Credit to Amanda Eckhard

A closer look at how the prevalence of rape and the culture surrounding it impact our community and society as a whole.

By Uma Upamaka

In the scheme of modern politics, one issue goes largely unmentioned: sexual assault. That is, until Oct. 5, 2017. The New York Times published a piece detailing allegations against Harvey Weinstein. Within the span of the past couple month, the Miramax mogul’s name has become synonymous with sexual assault, systematic oppression and a culture of “see something, say nothing.” 50 people have come out against Weinstein. They include famous stars such as Angelina Jolie, Gwyneth Paltrow, Cara Delevingne and Judith Godréche. Many have praised these women for publicly accusing Weinstein, thereby strengthening the various cases against him. Actor Anthony Rapp was similarly praised for issuing the first in a series of accusations against Kevin Spacey. The general attitude seems to be one of “now that the part of the problem has been solved, it’s over.” In reality, the truth is vastly different. For every head of a hydra that is cut off, two grow back in its place: for every case uncovered, there are always two more hiding in the shadows. The same headline is repeated over and over, “__ Has Been Accused of Sexual Assault.”

But nothing major is being done.

It is not just in high-profile industries such as star-studded Hollywood or Washington D.C.  According to the Equal Employment Opportunity Commission, 30,000 cases of harassment were reported in the fiscal year 2015. The United States Military, in the year 2016, also stated that 6,172 reports of sexual assault were made, and that 86% of those cases had women of service as victims. Even worse, the same study estimates that around 68% more cases went unreported in the same year.

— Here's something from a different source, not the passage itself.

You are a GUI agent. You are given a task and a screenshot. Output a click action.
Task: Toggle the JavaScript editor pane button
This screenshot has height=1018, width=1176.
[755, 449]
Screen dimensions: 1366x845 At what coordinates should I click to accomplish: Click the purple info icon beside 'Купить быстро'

Every day, more and more people are being accused of sexual assault, with multiple people accusing them every time. Such a widespread problem is not one person’s corrupted mindset, but an entire group of people who have a blatant disregard for consent. So, the question is, how did this toxic mindset come into place?

In the first statement of many put out by Weinstein after the allegations surfaced, he stated that his abhorrent behavior was the result of his upbringing in the 1960s and 70s, then moved to say that his inner demons caused his behavior. This excuse is unacceptable. However, this same excuse, as well as other variants that blame the victims have been parroted by everyone accused of assault in the past month. The fact of the matter is that this excuse is unacceptable and in its essence, an act of pushing the blame onto something they cannot control.

In the end, after all of these allegations, one may think the problem is solved. This could not be more false. Sexual assault remains pervasive in several industries, and new accusations and viable cases surface every day. Acknowledging the problem and leaving it at that will never be a viable solution to a problem as widespread as sexual assault. Speaking up and advocating for victims is the only way to fight back against rape. As a whole, the nation may not be close to solving sexual assault as a whole, but, by encouraging victims to speak up and prosecuting those who commit this heinous crime, we may just be that much closer.